POST your input parameters to the model's REST endpoint (shown in the API tab of this playground) with your WaveSpeedAI API key in the Authorization header. Submission returns a prediction ID; poll the prediction endpoint until status flips to "completed", then read the output URL from the result. The playground generates a ready-to-paste code sample in Python, JavaScript, or cURL for whatever inputs you've set. Full request/response shape is documented at https://wavespeed.ai/docs/docs-api/google/google-veo3.1-fast-reference-to-video.
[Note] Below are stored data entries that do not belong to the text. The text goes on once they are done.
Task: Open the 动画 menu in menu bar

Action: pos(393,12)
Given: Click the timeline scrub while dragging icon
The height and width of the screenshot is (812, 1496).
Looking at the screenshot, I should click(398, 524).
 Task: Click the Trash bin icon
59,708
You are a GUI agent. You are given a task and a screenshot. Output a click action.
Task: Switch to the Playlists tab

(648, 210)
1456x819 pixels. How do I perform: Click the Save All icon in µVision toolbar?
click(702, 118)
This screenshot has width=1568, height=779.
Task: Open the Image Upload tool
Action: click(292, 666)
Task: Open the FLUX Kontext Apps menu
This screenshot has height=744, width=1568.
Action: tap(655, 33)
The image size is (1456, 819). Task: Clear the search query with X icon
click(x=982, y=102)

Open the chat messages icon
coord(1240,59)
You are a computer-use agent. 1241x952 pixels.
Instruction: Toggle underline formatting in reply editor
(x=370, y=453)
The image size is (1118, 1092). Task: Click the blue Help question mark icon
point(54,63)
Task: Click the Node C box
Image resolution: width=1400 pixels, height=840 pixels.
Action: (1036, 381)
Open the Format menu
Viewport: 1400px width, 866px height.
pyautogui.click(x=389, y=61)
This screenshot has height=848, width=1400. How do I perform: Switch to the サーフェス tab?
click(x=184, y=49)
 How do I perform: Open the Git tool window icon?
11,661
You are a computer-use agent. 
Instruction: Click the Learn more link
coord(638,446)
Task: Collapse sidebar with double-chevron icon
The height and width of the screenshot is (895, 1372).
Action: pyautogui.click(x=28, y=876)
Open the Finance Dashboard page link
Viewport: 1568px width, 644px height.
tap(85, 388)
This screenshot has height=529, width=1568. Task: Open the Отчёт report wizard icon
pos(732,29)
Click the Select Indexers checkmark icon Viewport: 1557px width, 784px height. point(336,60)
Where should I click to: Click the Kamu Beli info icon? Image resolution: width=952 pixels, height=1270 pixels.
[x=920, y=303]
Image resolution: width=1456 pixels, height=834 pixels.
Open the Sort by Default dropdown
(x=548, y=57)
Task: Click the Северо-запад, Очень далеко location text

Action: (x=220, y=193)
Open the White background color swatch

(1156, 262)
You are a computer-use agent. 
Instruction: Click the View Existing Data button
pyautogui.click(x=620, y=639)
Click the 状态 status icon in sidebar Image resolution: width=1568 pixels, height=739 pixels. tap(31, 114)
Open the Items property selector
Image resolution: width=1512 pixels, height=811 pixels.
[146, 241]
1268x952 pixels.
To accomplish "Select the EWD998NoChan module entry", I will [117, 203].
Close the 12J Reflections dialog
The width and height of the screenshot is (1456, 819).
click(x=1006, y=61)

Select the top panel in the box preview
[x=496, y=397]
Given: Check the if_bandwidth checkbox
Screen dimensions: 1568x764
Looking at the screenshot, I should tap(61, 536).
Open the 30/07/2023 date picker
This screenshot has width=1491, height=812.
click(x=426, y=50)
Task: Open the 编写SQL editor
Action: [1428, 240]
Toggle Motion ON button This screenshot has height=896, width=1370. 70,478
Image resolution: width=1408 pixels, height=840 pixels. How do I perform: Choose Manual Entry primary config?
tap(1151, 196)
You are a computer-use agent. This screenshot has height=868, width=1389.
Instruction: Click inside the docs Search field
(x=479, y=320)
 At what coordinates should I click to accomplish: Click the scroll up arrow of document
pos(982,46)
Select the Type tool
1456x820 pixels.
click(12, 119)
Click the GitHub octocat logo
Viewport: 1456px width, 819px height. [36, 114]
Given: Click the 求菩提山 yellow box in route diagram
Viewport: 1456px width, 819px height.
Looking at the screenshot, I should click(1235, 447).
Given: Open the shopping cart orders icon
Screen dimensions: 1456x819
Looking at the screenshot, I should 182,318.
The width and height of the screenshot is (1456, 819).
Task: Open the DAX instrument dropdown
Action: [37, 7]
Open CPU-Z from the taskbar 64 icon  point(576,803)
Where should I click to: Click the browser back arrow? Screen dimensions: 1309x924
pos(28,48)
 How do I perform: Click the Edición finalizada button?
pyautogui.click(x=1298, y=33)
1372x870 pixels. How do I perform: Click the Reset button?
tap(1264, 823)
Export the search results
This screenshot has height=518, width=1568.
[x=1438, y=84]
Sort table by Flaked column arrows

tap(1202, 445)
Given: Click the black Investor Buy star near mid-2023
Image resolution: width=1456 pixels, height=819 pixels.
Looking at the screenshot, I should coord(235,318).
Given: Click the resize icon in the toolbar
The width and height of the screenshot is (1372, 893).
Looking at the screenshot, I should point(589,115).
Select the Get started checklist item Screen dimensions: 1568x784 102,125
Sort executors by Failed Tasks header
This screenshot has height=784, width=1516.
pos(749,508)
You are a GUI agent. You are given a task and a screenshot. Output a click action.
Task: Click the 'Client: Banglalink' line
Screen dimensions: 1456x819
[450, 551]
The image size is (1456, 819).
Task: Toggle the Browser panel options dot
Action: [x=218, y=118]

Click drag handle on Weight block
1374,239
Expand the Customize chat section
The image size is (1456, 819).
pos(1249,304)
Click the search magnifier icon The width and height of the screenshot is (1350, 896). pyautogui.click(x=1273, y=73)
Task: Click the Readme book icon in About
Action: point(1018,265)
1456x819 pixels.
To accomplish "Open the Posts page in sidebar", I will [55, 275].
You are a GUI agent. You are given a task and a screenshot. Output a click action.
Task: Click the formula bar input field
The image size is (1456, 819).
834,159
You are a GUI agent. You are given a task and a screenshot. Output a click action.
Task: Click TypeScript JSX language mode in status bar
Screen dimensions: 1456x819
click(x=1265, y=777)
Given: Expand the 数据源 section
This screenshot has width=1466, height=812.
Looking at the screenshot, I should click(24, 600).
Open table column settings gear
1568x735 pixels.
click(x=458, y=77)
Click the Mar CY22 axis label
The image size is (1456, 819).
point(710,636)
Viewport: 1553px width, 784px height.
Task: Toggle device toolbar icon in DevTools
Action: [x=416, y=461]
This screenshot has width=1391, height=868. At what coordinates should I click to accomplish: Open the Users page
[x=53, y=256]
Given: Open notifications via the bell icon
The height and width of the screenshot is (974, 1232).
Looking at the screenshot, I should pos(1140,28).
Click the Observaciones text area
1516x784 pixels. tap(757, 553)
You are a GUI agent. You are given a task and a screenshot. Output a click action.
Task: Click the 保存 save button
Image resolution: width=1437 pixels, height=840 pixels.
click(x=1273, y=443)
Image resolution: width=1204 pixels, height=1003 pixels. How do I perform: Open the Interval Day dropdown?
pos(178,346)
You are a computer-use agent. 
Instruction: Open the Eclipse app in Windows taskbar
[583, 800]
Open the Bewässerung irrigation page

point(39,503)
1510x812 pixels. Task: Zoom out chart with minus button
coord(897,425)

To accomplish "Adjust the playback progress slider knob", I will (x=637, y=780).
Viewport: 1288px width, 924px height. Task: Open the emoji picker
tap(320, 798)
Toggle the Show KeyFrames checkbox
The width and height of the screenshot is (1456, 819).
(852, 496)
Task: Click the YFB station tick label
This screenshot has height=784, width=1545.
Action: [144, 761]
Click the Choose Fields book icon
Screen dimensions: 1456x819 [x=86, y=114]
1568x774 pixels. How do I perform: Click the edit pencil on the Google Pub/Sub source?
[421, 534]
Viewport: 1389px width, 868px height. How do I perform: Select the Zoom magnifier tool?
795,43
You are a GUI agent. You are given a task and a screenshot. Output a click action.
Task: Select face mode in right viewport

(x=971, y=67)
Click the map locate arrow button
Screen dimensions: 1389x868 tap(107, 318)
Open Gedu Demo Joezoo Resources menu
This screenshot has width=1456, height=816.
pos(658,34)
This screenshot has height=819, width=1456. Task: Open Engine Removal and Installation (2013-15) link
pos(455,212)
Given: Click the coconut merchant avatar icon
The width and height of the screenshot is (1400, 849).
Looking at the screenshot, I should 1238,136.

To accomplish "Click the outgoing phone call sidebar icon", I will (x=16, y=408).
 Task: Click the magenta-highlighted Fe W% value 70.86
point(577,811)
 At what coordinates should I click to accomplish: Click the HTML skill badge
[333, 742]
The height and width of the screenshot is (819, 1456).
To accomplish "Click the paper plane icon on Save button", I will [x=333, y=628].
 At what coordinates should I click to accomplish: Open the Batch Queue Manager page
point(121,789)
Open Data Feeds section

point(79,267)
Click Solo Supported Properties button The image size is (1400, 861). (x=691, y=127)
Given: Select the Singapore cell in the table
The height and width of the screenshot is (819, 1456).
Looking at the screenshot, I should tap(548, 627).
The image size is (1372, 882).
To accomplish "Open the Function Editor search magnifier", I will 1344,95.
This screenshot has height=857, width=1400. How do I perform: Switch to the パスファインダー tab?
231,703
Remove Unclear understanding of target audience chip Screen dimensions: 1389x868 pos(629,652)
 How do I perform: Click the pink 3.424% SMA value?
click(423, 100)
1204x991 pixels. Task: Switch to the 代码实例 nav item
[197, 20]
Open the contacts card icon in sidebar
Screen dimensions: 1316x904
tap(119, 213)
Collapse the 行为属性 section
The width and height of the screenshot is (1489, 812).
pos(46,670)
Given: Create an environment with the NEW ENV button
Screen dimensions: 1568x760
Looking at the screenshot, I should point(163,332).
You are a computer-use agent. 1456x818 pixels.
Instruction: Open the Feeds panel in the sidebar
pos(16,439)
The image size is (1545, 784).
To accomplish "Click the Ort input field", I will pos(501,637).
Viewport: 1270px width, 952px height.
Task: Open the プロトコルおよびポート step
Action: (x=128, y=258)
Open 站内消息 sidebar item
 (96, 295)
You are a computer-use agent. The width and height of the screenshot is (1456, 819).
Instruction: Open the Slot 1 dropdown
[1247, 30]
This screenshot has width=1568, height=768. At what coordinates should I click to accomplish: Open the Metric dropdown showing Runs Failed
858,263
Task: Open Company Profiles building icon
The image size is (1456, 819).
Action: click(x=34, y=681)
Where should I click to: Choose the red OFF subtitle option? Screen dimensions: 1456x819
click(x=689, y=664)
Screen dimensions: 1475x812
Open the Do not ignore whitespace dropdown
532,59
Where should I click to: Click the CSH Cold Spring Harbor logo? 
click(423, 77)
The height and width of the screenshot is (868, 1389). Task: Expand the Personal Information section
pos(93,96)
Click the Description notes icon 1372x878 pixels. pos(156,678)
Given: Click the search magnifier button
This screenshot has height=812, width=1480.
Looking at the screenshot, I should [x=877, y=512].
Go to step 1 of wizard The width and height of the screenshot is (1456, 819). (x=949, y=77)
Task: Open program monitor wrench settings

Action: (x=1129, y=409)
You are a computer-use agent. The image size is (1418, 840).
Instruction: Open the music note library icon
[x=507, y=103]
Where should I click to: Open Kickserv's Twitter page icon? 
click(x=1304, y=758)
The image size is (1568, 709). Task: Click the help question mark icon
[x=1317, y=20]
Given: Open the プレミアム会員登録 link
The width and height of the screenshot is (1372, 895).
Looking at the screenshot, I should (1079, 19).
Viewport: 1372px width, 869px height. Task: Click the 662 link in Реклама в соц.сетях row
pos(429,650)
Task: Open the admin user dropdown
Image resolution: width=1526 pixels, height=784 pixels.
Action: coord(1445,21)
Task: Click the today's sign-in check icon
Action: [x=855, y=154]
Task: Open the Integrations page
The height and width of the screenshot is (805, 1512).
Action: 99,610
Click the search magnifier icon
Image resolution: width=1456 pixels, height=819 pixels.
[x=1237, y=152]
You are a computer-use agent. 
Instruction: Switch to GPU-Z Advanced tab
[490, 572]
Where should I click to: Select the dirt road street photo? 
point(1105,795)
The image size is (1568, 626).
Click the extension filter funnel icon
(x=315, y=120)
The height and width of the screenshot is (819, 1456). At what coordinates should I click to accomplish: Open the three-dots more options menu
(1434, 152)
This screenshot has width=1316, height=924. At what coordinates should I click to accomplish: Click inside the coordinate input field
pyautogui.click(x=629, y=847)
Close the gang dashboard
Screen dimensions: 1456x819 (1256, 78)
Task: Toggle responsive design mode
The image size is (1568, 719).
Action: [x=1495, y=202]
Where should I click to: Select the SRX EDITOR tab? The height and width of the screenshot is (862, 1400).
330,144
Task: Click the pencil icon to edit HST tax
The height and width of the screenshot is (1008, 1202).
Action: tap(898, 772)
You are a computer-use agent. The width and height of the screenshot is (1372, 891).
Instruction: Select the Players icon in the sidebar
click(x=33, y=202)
Veo3.1 Fast Reference To Video starts at $0.64 per run. That figure is the base price — the final charge scales with the parameters you set in the form (output size, length, count, references, or whatever knobs this model exposes), so a higher-quality or larger output costs more than a minimal one. The exact cost for your current input is shown live next to the Generate button before you submit, and the actual per-call charge is recorded on the prediction afterwards.
Key inputs: `prompt`, `images`, `aspect_ratio`, `resolution`, `seed`, `negative_prompt`. The full JSON schema (types, defaults, allowed values) is rendered above the Generate button and mirrored in the API reference at https://wavespeed.ai/docs/docs-api/google/google-veo3.1-fast-reference-to-video.
Sign up for a free WaveSpeedAI account to claim starter credits, copy your API key from /accesskey, then call the endpoint shown in the API tab of the playground. The playground also auto-generates a code sample in Python, JavaScript, or cURL for the parameters you've set.
Commercial usage rights depend on the model's license, set by its provider (Google). The license summary appears on the model card above; see WaveSpeedAI's Terms of Service for platform-level conditions.